**ABOUT THIS EXERCISE**
Find the line containing "Click the red shield warning icon". Reproduce it and every line after it up to the end of the records, exactly as written.

### PROVIDED DATA ###

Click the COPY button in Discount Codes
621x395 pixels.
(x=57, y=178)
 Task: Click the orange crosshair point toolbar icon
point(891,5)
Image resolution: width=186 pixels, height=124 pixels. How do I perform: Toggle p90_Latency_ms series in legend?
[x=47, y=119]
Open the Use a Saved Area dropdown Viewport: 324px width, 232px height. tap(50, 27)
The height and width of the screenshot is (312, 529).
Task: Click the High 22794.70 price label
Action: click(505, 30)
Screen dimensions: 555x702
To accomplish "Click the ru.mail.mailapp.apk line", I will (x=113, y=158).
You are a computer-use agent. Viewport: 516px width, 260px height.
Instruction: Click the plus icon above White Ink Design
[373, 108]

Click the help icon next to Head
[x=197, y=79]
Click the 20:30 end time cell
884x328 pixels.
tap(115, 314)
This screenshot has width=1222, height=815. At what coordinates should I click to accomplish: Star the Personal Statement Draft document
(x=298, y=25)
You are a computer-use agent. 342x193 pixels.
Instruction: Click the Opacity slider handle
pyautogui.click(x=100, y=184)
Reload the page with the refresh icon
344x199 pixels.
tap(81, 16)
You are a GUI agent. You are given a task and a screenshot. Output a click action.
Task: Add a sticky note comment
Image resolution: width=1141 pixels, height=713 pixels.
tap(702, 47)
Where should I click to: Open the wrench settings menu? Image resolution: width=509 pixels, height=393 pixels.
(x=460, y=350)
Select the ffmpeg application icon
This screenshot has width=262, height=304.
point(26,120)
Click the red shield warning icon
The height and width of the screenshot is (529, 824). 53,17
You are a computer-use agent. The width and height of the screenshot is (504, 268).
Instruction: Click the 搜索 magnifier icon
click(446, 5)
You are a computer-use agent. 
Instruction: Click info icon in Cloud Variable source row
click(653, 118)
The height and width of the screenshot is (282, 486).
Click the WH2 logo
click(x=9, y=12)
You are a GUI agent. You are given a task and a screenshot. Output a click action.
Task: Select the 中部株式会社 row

###

**TASK RESPONSE**
Click the red shield warning icon
The height and width of the screenshot is (529, 824). 53,17
You are a computer-use agent. The width and height of the screenshot is (504, 268).
Instruction: Click the 搜索 magnifier icon
click(446, 5)
You are a computer-use agent. 
Instruction: Click info icon in Cloud Variable source row
click(653, 118)
The height and width of the screenshot is (282, 486).
Click the WH2 logo
click(x=9, y=12)
You are a GUI agent. You are given a task and a screenshot. Output a click action.
Task: Select the 中部株式会社 row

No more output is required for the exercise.